◆ Source document
----------
New Pennsylvania rules aim to get students vaccinated sooner
New school vaccination rules that take effect in August will require Pennsylvania children to be fully vaccinated within the first five days of school.
Parents who don’t comply will have to provide a medical plan from a doctor outlining when the child will have all vaccinations, according to the Pennsylvania Department of Health.
“If you can’t get in within those five days, that’s OK. We just want to know that you and your pediatrician have a plan to catch your kid up,” said Loren Robinson, the state’s deputy secretary of health promotion and disease prevention. “Most of this relates to kindergarten registration, because that’s when kids are really getting a lot of the vaccines.”
Parents previously had up to eight months to get their children vaccinated.
The changes are being implemented to ensure more accurate reporting of who is vaccinated to the national Centers for Disease Control and Prevention and to reduce the potential for outbreaks, Robinson said.
If a student can’t provide the proper documentation, the child could be barred from school.
Robinson said having a record of when students are vaccinated helps school officials know who is at risk if an outbreak occurs.
“When you talk about schools, kids spend a lot of time in close spaces with a lot of other children, and that’s when you have the potential for outbreaks,” Robinson said.
Ronette Poorbaugh, school nurse at East Primary School in Vandergrift, in the Kiski Area School District, said she doesn’t anticipate any significant changes.
“Immunizations are something that we (already) monitor on every student, so it’s not really any extra work,” she said.
Poorbaugh said the majority of students come to school with all required vaccinations. “The only thing we’ve mainly done to prepare is we just developed a letter that we could notify parents,” she said. “We’re trying to give parents enough time to understand (the changes).”
----------
◆ Material provided
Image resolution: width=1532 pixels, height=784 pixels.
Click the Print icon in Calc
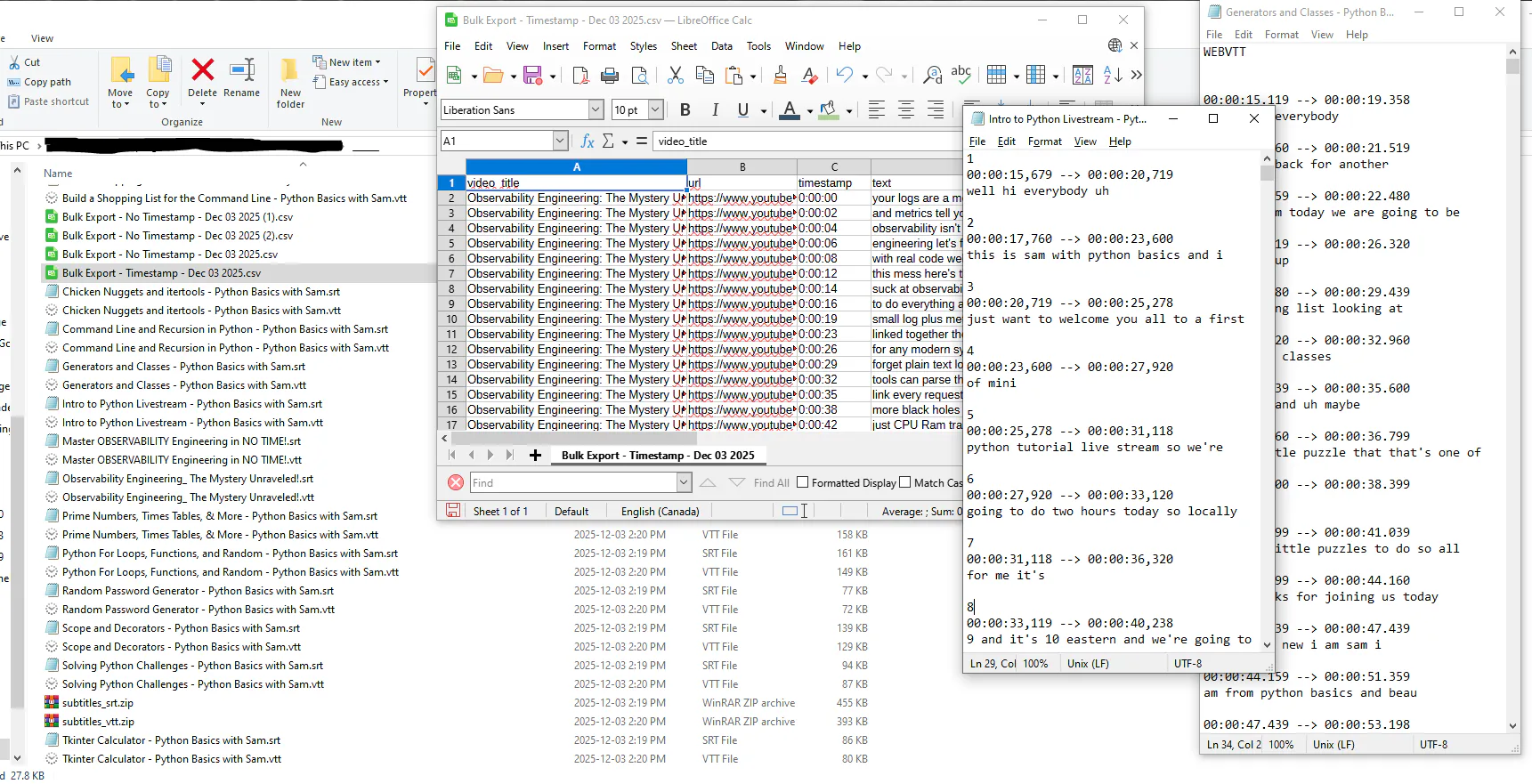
----------
◆ Exercise A
Under the vaccination rules article, within how many days of the start of school must Pennsylvania children be fully vaccinated?
◆ Exercise B
Rewrite the vaccination rules article from "Parents previously had" up to and including "an outbreak occurs.", swapping "eight months" for "six months".
◆ Exercise C
Summarize the vaccination rules article in two sentences.
The listing has no connection to the vaccination rules article.

◆ Answer area A
Within the first five days of school.

◆ Answer area B
Parents previously had up to six months to get their children vaccinated.
The changes are being implemented to ensure more accurate reporting of who is vaccinated to the national Centers for Disease Control and Prevention and to reduce the potential for outbreaks, Robinson said.
If a student can’t provide the proper documentation, the child could be barred from school.
Robinson said having a record of when students are vaccinated helps school officials know who is at risk if an outbreak occurs.

◆ Answer area C
Beginning in August, Pennsylvania will require children to be fully vaccinated within the first five days of school, or parents must provide a doctor's plan for completing the vaccinations, instead of the earlier allowance of up to eight months. According to the state's deputy secretary of health promotion and disease prevention, the change is meant to improve reporting of vaccination status to the Centers for Disease Control and Prevention and to reduce the potential for outbreaks, and students without proper documentation could be barred from school.